Más allá de la BN, el kirchnerismo convirtió la Secretaría de Cultura en Ministerio, con el consecuente aumento presupuestario. Fue dinámico y, a veces, intelectualmente ambicioso. Pero los resultados estuvieron por debajo de lo esperado. Hubo mucho sectarismo, amiguismo y falta de transparencia. Nos dejó un gusto agridulce. ¿Qué hubiésemos deseado? Que el siguiente gobierno mantuviera el presupuesto, la jerarquía ministerial y la ambición intelectual, pero corrigiendo precisamente el amiguismo, la falta de transparencia, y el discurso único hecho de una retórica falsamente épica y fatalmente hueca, que se había vuelto asfixiante. Pero nos encontramos con que el gobierno de Macri desplomó el presupuesto y llevó adelante una política cultural mediocre, chata y llena de odio hacia lo intelectual. Nunca dudé de que eso iba a pasar. El gusto ahora ya es directamente amargo.
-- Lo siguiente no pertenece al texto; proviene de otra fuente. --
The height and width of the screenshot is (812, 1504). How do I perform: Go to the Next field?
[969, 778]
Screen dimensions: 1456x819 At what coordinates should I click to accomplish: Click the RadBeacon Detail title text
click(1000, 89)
Es muy pronto para hablar del nuevo gobierno. ¿Estaremos en presencia de un neokirchnerismo? ¿De un poskirchnerismo? ¿De otra cosa? Difícil saberlo por ahora. A cargo de Alberto Fernández (ex jefe de gabinete de Kirchner, convertido luego en opositor, ahora a cargo de una coalición que reúne al kirchnerismo y a otros peronismos, por años enfrentados) y la propia Cristina Fernández de Kirchner, como vicepresidente y figura central del gobierno, al momento en que escribo estas líneas llevan solo 21 días en el poder. Ya han vuelto a convertir a Cultura en Ministerio y han relanzado el Plan Nacional de Lectura, inaugurado en 1983 y clausurado por Macri en 2016. Son buenas decisiones. Pero también son fáciles de tomar. Apuntan al sentido común del grupo de artistas, editores, escritores e intelectuales aplaudidores (¡quién pudiera dedicarse a ese oficio!) de estética insoportable (ya presente en ambos actos recientes), que terminó haciendo de la política cultural del kirchnerismo un abanico de prebendas, pequeños negocios y corruptelas varias (como las inmensas compras estatales de libros hechas de un modo discrecional).
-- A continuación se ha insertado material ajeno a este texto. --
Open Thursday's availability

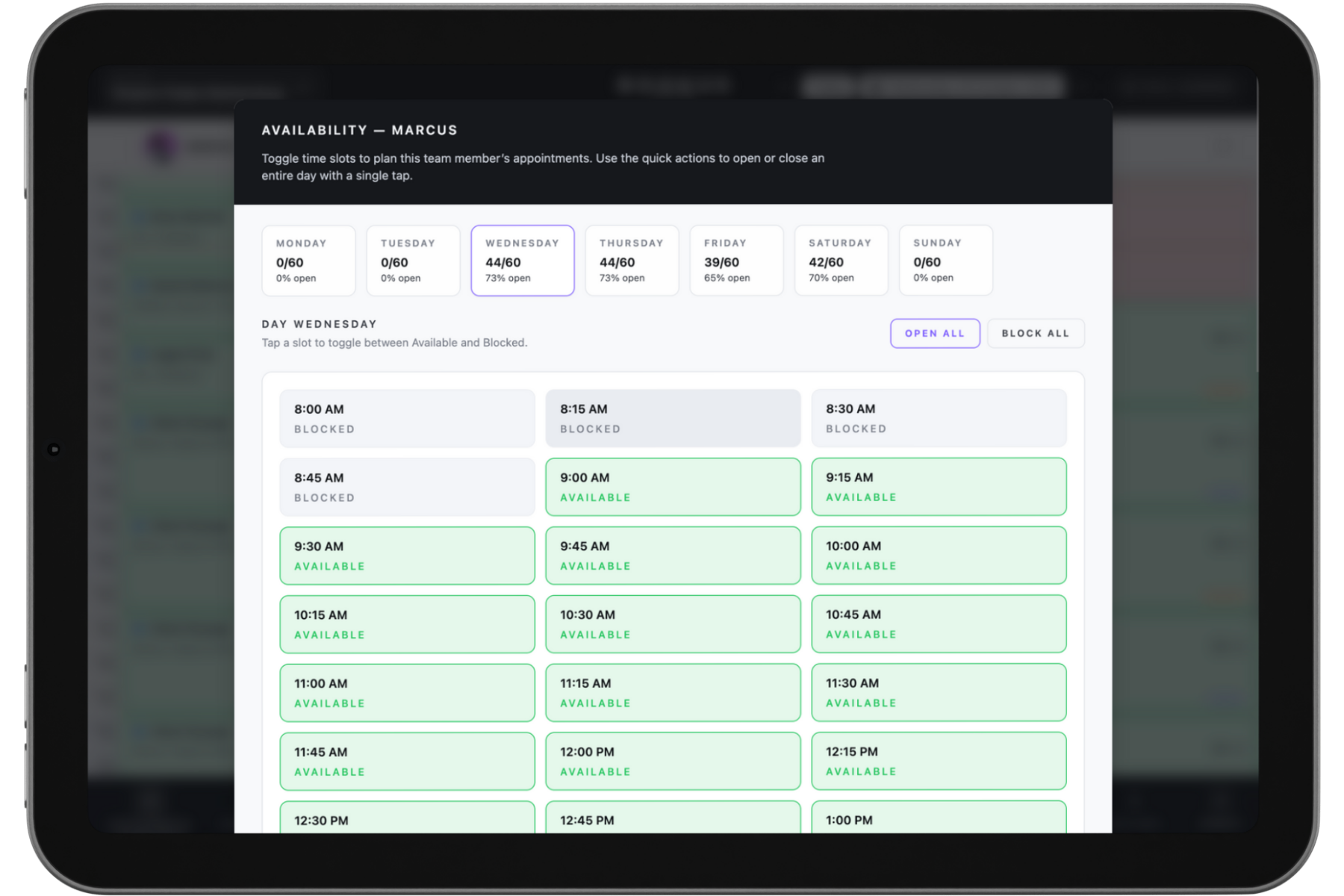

No he mencionado aquí la gestión del Ministerio de Cultura de la Ciudad Autónoma de Buenos Aires, en manos del macrismo de 2007 hasta, al menos, 2023, cuando termina el mandato, cuyo presupuesto fue proporcionalmente mucho mayor que el del gobierno nacional y también de mucha mayor visibilidad (por dar un ejemplo, el Teatro Colón no pertenece al gobierno nacional sino al de Buenos Aires). Quedará para otra oportunidad. Para otro momento también habrá que hablar de un rasgo –el que yo más valoro– de la cultura argentina: su capacidad crítica para circular por fuera del Estado. Su veta libertaria que no se deja atrapar por él y que, al mismo tiempo, sospecha del mercado y del mainstream. Lo más interesante de la vida cultural argentina –como el auge de las editoriales independientes desde hace veinte años– va en esa dirección.